Yalta Agreement What Is It

December 22, 2020 – 12:59 pm

With regard to Poland, the yalta report adds that the provisional government should “be obliged to hold free and unimpeded elections as soon as possible, on the basis of universal suffrage and secret ballot”. [18] The agreement could not mask the importance of adhering to the short-term pro-Soviet control of the Lublin government and eliminating the language that requires supervised elections. [19] It is considered that the agreement on Outer Mongolia and the aforementioned port and railways will require the approval of Generalissimo Chiang Kai-shek. The President will take steps to obtain this agreement on the advice of Marshal Stalin. President Roosevelt said: “If we try to avoid the fact that we have put a little more emphasis on Lublin`s Poland than on the other two groups from which the new government is to be drawn, we will expose ourselves to accusations that we will try to reverse the decision in Crimea.” Roosevelt acknowledged that, in the words of Admiral William D. Leahy, the Yalta language was so vague that the Soviets would be able to “stretch it from Yalta to Washington without ever breaking it technically.” [20] Each of the three heads of state and government had their own agenda for post-war Germany and liberated Europe.
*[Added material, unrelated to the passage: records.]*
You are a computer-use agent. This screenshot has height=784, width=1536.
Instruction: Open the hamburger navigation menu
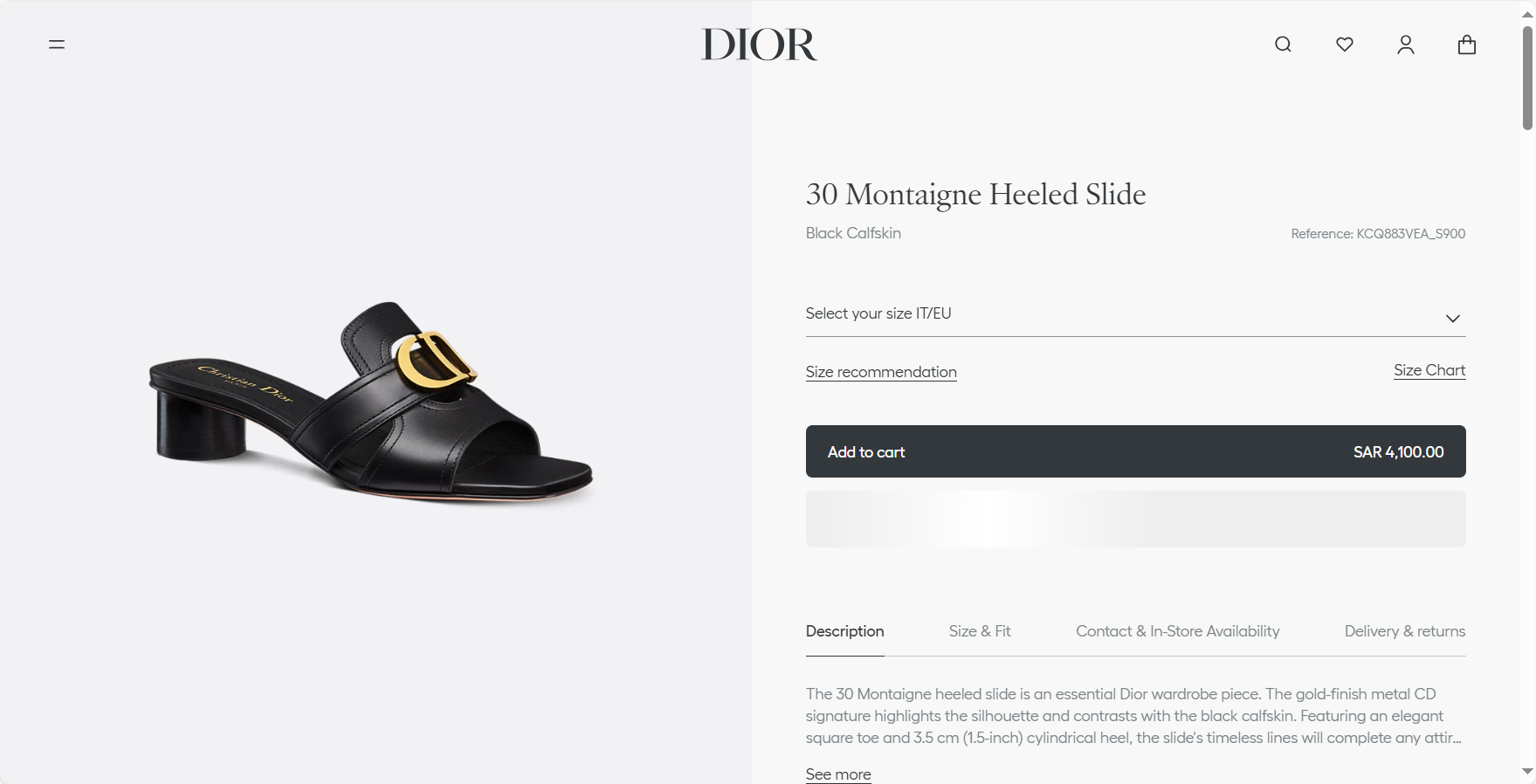[x=57, y=45]
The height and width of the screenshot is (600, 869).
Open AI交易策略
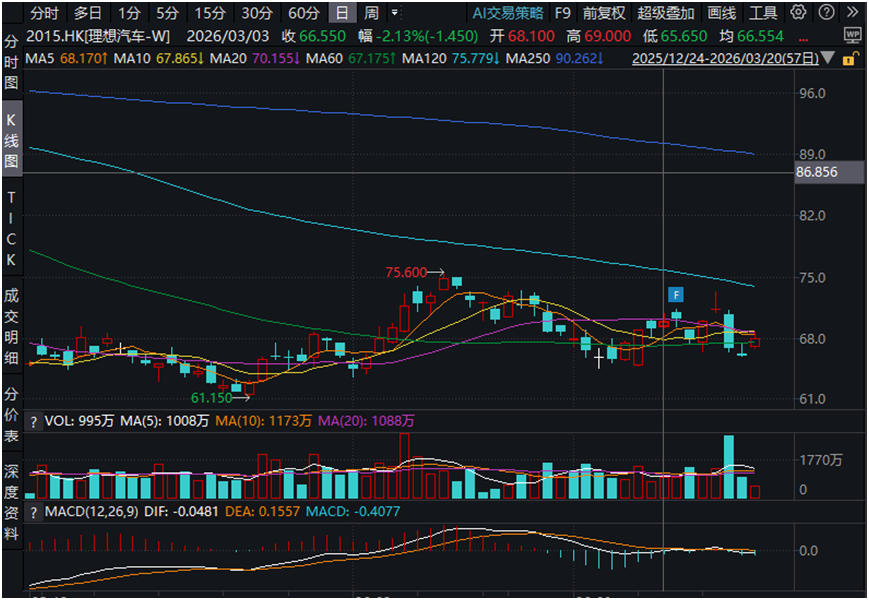[x=508, y=13]
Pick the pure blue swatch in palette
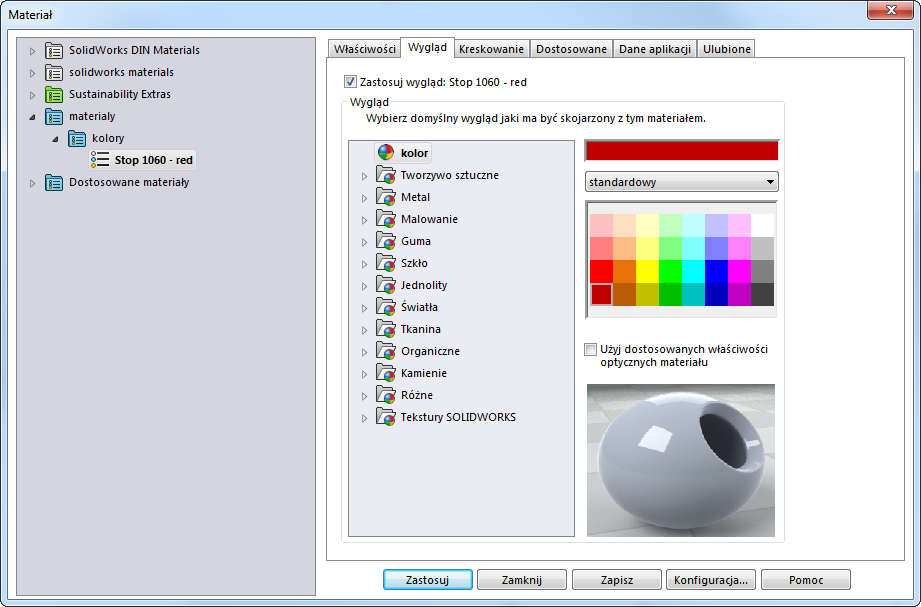921x607 pixels. [716, 271]
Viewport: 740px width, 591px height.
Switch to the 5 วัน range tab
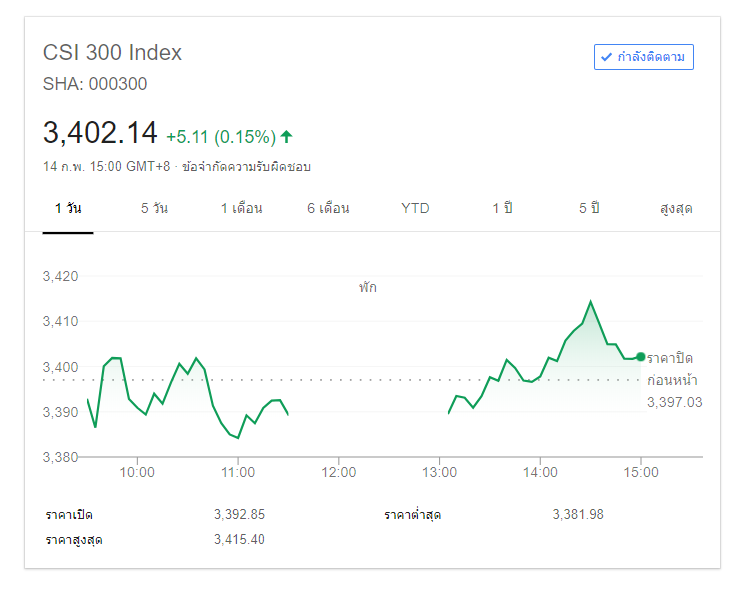tap(154, 208)
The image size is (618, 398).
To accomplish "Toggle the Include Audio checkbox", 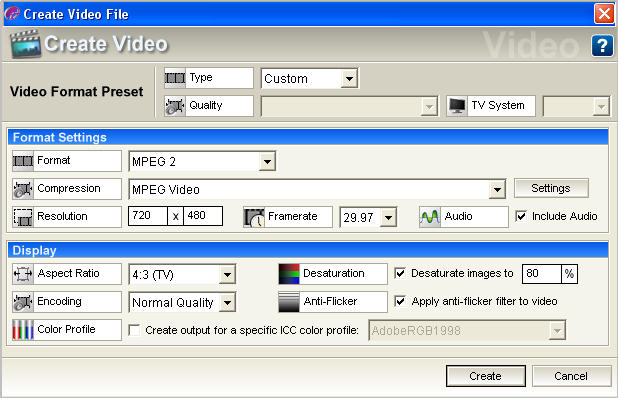I will pyautogui.click(x=521, y=216).
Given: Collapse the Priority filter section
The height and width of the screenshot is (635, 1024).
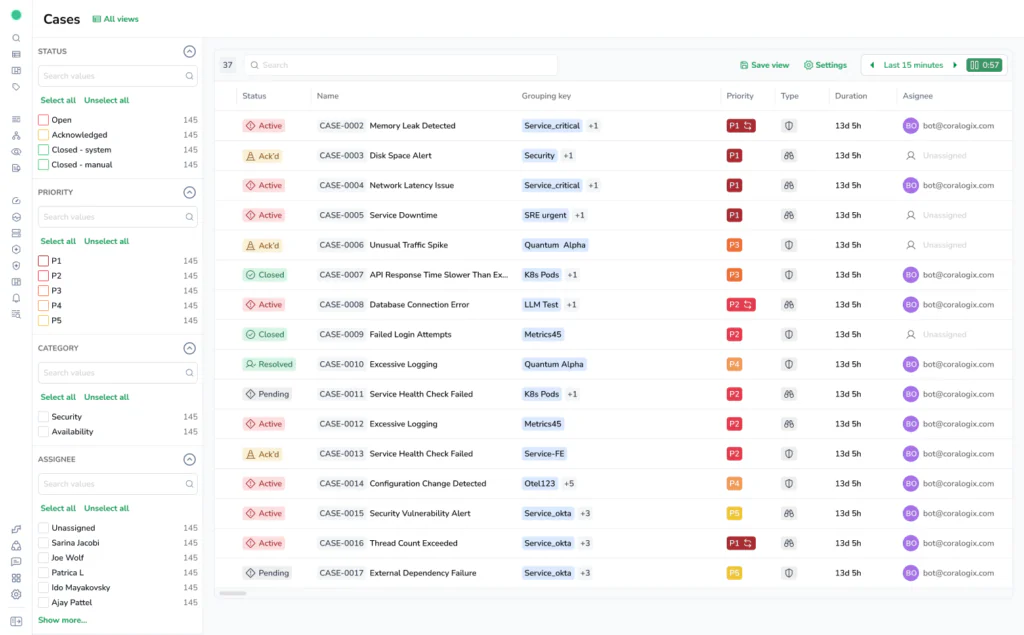Looking at the screenshot, I should (189, 192).
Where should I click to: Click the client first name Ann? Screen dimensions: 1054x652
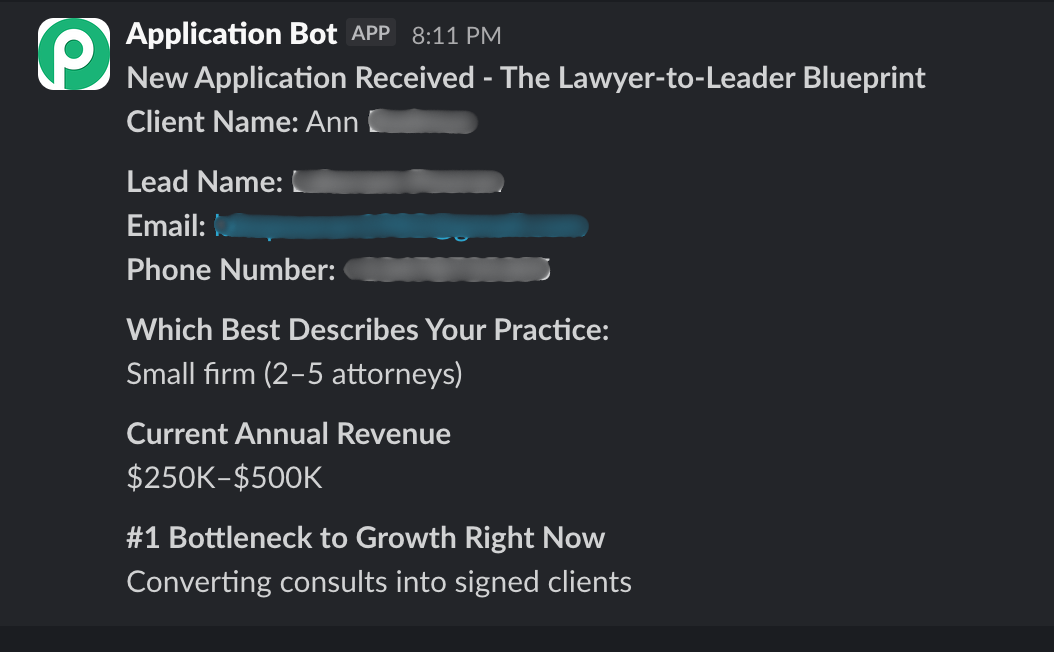click(332, 122)
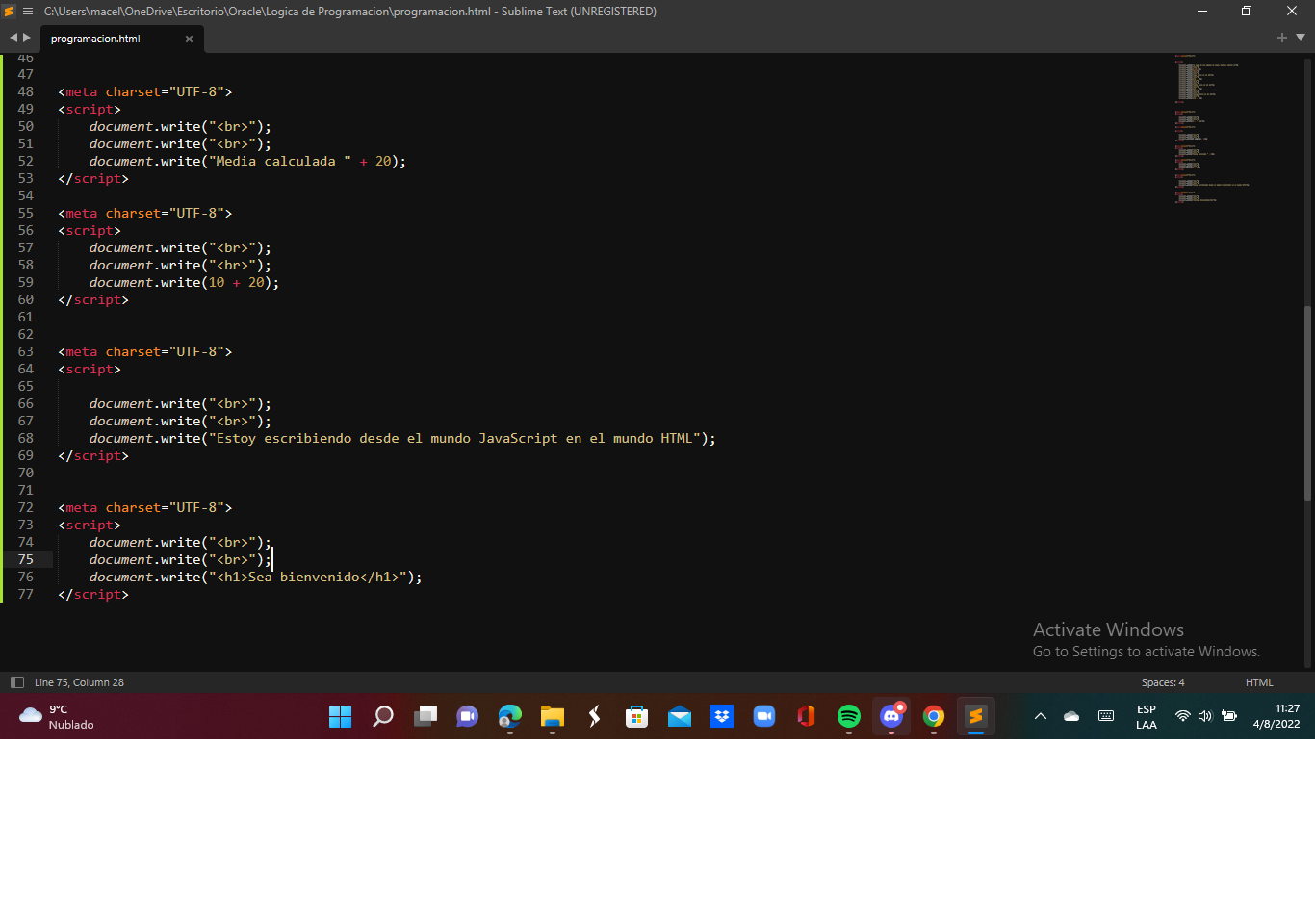Open the Sublime Text hamburger menu
The height and width of the screenshot is (924, 1315).
[28, 12]
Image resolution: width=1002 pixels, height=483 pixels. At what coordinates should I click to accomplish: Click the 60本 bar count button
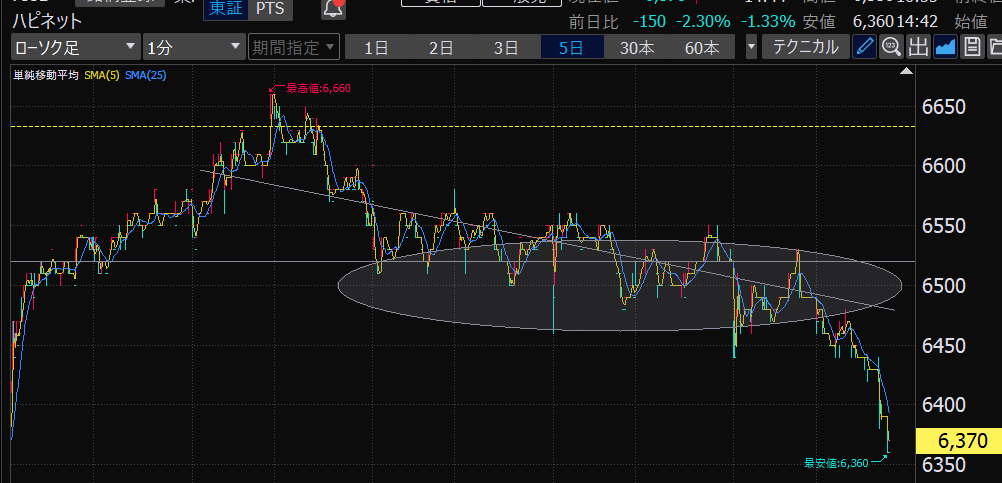pyautogui.click(x=701, y=47)
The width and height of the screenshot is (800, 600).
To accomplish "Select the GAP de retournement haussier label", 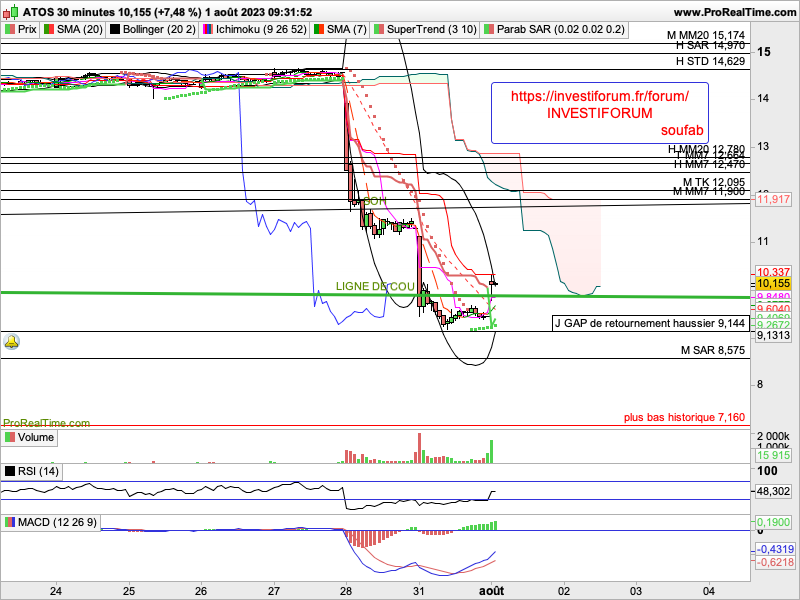I will 650,323.
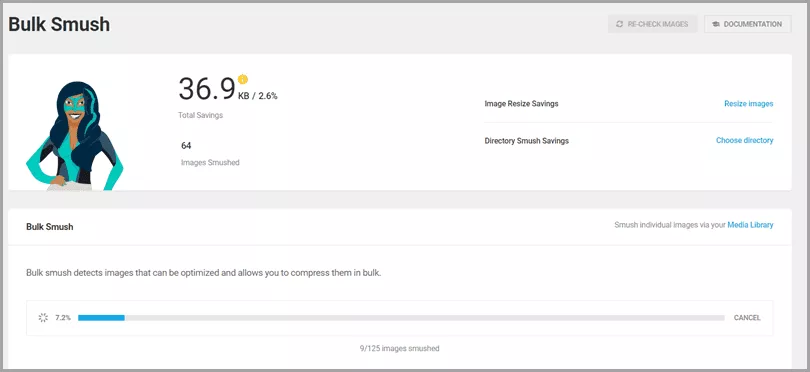
Task: Click the spinning loader icon next to 7.2%
Action: pos(43,318)
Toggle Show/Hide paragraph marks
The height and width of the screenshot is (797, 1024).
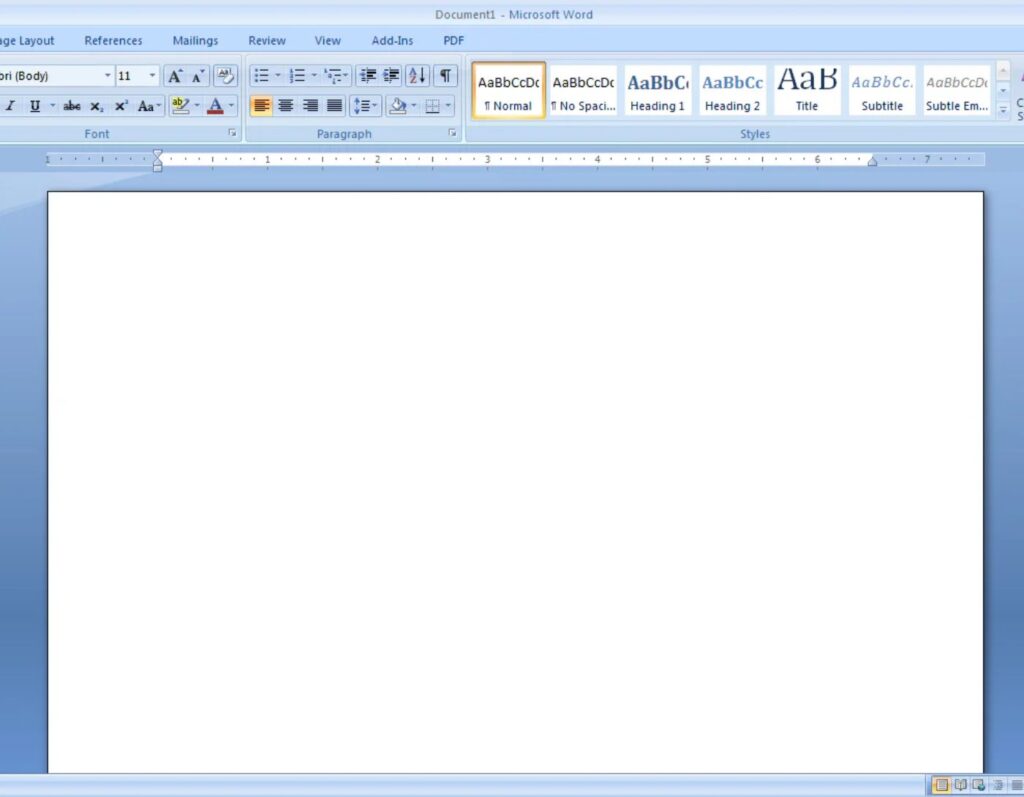point(445,76)
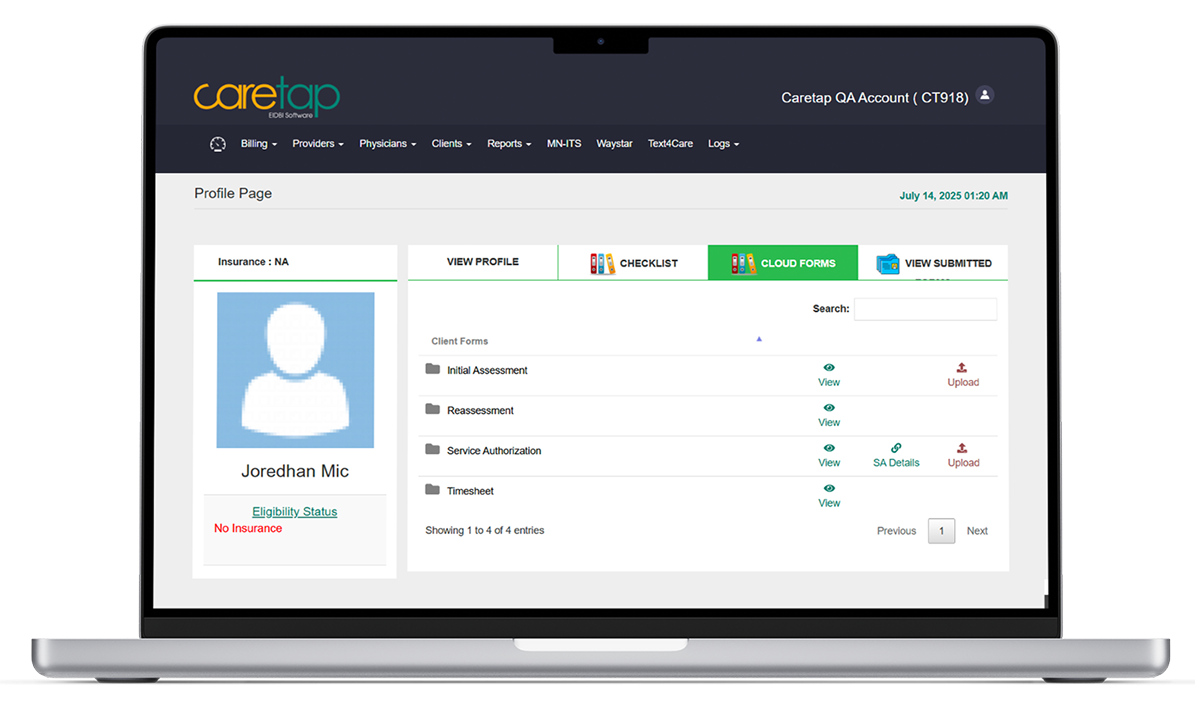Click the speedometer dashboard icon in the navbar

tap(218, 143)
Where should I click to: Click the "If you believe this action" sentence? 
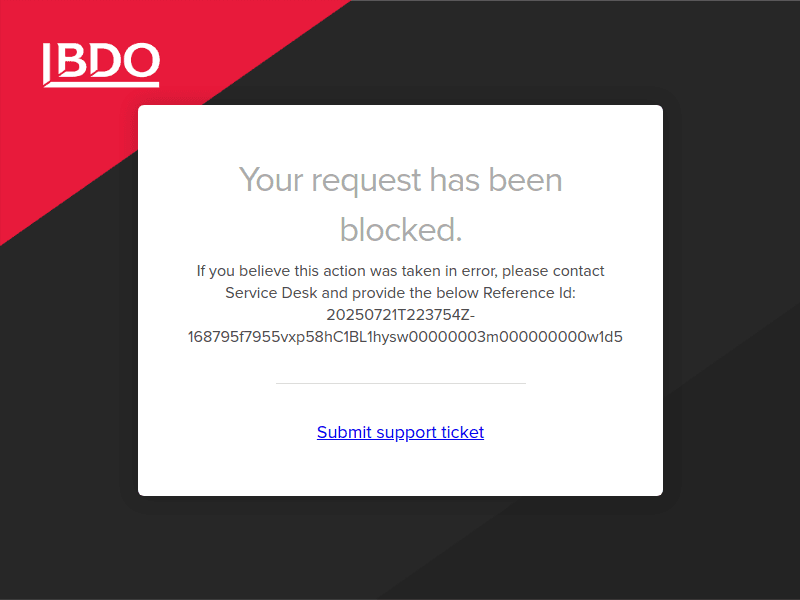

Roosevelt wanted Soviet support in the American Pacific War against Japan, particularly for the planned invasion of Japan (Operation August Storm) and Soviet participation in the United Nations; Churchill insisted on free elections and democratic governments in Central and Eastern Europe (particularly Poland); Stalin called for a Soviet sphere of political influence in Central and Eastern Europe as an essential aspect of the USSR`s national security strategy. Stalin`s position at the conference was one he believed to be so strong that he could dictate conditions. According to the member of the American delegation and future Secretary of State, James F.

Byrnes, “it was not a question of what we would leave to the Russians, but what we could do to the Russians” [9] The final agreement stipulated that “the provisional government currently working in Poland should therefore be reorganized on a broader democratic basis, including Polish and Polish democratic leaders abroad.” [18] Yalta`s language recognized the supremacy of the pro-Soviet Lublin government in a provisional government, albeit a reorganized one. [19] Allied leaders arrived in Yalta because they knew that an Allies` victory in Europe was almost inevitable, but that they were less convinced that the Pacific War was approaching.